Think of it as a moving spotlight. As the translator chooses the next word, it brightens the most relevant source positions and dims the rest, then writes using the information under the light. Because the alignment is soft (the weights sum to 1), the model can split attention across multiple source words when needed.
How attention is learned
Under the hood, the encoder is a bidirectional recurrent network that reads the sentence left-to-right and right-to-left, then concatenates the two views. Each annotation thus “knows” about both preceding and following words. The decoder is a gated recurrent network that, at each step, combines three things: its previous state, the last word it generated, and the current context vector built by attention.
Crucially, the alignment itself is learned. A small neural network scores how well each source annotation matches the decoder’s current needs; a softmax turns those scores into the αij weights. Because everything is differentiable, the system learns to align and translate jointly by maximizing the likelihood of correct translations.
Proof on the page
On the WMT’14 English→French task, attention delivered big gains. Trained on about 348 million words of parallel text (with a 30k-word vocabulary and unknowns mapped to [UNK]), the attention model (“RNNsearch-50”) scored 26.75 BLEU, versus 17.82 for the fixed-vector baseline with the same training limit. With longer training it reached 28.45. On the subset of sentences without unknown tokens, it hit 36.15 BLEU—comparable to Moses, a strong phrase-based system, at 35.63—even though Moses also used an extra 418 million words of monolingual data as a language model.

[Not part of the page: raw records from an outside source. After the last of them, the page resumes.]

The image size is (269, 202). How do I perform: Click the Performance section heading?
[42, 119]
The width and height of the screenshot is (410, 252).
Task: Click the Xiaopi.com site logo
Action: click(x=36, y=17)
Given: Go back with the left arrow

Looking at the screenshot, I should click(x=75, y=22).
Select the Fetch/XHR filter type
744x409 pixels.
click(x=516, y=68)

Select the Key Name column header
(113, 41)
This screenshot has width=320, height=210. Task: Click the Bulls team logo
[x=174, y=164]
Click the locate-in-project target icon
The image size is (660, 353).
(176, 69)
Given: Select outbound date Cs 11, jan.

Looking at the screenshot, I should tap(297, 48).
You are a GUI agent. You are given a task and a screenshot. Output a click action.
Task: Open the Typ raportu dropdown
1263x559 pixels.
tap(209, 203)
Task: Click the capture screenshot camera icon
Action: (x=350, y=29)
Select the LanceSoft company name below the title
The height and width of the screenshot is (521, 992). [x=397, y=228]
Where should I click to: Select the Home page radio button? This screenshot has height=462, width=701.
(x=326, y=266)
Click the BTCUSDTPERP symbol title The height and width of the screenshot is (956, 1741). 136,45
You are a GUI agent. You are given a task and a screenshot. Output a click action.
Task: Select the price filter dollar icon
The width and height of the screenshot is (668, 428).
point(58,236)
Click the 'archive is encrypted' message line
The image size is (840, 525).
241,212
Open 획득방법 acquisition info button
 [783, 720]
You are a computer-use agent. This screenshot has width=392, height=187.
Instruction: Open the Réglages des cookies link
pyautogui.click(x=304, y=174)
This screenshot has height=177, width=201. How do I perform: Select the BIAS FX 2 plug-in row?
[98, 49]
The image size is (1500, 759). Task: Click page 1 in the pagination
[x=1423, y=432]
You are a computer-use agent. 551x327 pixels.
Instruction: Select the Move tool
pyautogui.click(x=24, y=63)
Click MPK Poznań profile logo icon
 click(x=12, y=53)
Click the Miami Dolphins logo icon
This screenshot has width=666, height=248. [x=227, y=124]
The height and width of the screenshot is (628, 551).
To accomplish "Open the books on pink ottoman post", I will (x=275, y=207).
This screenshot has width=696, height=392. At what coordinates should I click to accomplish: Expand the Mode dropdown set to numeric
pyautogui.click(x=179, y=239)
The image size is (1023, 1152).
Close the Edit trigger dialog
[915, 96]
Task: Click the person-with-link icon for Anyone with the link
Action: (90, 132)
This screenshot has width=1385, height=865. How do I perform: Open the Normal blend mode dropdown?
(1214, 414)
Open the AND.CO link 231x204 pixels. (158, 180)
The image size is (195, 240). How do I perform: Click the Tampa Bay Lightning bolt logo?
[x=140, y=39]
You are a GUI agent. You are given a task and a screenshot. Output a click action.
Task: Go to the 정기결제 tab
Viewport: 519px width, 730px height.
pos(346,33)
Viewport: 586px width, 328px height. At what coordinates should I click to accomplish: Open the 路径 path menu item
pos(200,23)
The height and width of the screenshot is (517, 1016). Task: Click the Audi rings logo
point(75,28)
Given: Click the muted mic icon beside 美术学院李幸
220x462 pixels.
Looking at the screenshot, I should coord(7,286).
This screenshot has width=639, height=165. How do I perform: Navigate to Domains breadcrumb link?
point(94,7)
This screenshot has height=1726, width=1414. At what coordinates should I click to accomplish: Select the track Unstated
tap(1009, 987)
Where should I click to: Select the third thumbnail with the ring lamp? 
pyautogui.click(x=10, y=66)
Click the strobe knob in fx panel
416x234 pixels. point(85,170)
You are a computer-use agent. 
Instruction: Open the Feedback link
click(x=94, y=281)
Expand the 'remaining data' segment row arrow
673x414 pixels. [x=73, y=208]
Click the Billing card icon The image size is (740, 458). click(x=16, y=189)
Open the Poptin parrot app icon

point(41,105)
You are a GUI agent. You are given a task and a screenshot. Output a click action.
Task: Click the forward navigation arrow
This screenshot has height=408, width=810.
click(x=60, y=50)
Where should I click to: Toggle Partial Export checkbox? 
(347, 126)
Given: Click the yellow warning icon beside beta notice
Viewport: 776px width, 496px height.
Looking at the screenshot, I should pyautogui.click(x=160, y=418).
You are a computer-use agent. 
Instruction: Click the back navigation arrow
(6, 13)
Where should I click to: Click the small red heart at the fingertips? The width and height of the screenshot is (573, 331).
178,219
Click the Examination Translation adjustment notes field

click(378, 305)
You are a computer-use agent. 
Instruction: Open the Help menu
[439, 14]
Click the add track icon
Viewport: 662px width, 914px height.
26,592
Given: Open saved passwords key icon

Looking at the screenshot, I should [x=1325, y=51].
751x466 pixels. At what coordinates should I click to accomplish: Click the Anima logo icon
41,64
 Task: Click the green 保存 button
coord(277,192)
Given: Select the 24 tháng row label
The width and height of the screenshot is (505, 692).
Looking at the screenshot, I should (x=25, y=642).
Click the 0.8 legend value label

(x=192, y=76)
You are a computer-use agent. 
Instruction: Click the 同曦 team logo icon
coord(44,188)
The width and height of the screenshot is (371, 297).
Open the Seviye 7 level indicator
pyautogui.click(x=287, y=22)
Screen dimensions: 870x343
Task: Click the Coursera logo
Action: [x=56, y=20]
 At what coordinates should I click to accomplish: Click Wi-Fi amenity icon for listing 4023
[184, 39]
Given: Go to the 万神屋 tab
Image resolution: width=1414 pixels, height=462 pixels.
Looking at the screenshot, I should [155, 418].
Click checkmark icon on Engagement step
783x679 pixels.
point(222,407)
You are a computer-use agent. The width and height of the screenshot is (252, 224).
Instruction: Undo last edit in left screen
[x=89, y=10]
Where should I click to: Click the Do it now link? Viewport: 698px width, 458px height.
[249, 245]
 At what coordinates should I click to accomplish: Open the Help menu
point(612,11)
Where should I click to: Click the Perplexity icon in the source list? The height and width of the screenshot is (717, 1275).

Length robustness is the headline result. As sentences got longer, the older encoder–decoder’s scores dropped sharply. The attention model held steady, showing no deterioration even beyond 50 words. That matches intuition: the model no longer needs to memorize the entire source at once; it retrieves the right pieces at the right time.
What alignment looks like
Because the model computes αij, its “gaze” is visible. Heatmaps show mostly diagonal alignments for English–French, with smart deviations when word order differs. For example, it translated “European Economic Area” as “zone économique européenne,” first aligning “Area” with “zone,” then stepping back for the adjectives—mirroring French syntax. In another case, “the man” became “l’homme.” A hard one-to-one alignment would map “the” to “l’,” missing that the article’s form depends on the following noun; the soft alignment spreads attention over both “the” and “man,” enabling the correct elision.
These alignments don’t just look good; they solve classic headaches for statistical machine translation, like handling phrases of different lengths without inventing artificial NULL words.
Why it matters—and what’s next
This work marked a shift from bolting neural components onto phrase-based systems to a model that translates end-to-end, learning where to look and what to write in one objective. It made neural translation interpretable, more accurate on long inputs, and competitive with traditional systems—without auxiliary language models.
There are limits. Attention adds computation that scales with source length times target length. And rare or unknown words remained a weakness in this setup, with [UNK] tokens dragging overall scores. Those gaps sparked follow-on advances—subword vocabularies, copy mechanisms, coverage modeling—that built on the same core idea.
The punchline holds: once a neural translator can focus its gaze as it writes, long sentences stop being suitcases to stuff and start being stories it can read and retell.